Anna Cabeca:               Then my team just came up with stuff. I have a very bilingual and international team, so I was like, “Well, we need to communicate to all our population,” so in English and Spanish about how we can help decrease our risk of coronavirus as well as what we’re doing as a company to help our clients and support or clients and to be here to answer questions. And so my team was all onboard. I would say I am a physician. I am a clinician. My gifting is working with patients, right? My gifting is answering very difficult medical problems and creating solutions to help clients. In my leadership and business, Melinda, this has been a new part of my life over the last five years when I started more of my virtual business and running into actually running a business that wasn’t patient care.

Anna Cabeca:               So my leadership and business, I wouldn’t say that’s been my strong point, but what I’ve seen is that through being a leader, taking ownership of actually being the leader for my business and inspiring those who work with me to lead, that has been … It’s been a beautiful aspect of seeing my business actually flourish during this time, to provide a service that’s well needed. And it’s not just in products, but it’s information. It’s in support. It’s in compassion. It’s in love. It’s in prayers, and that my whole team is onboard and is fully participating in that.
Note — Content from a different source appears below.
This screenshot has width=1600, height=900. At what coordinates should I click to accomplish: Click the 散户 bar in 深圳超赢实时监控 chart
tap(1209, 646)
Anna Cabeca:               I always joke with one of my leaders, who’s bilingual and has worked with me for over 13 years, and she’s like, “Honestly, the truth is I need to leave the house because in my house I’ve got … There is someone who’s not going to survive. Living with my husband 25/7, it is not a good situation.” She’s like, “I am out of the door first thing, 5:30 AM.”

Melinda Wittstock:       Yeah, interesting. I mean, it draws attention, like we were saying, to the problems as well as the solutions. What I love, though, about what you’re saying, too, is that you really involved your team in co-creating the solution, which is a wonderful way to lead a team. I think now, I think the coronavirus gives us a real opportunity to get closer, not only with our team, but also with our customers and be able to reach out to our customers and just say, “Hey, look, what’s going on with you? How can we help you right now? How can we be more relevant?” And really deepen that relationship, right?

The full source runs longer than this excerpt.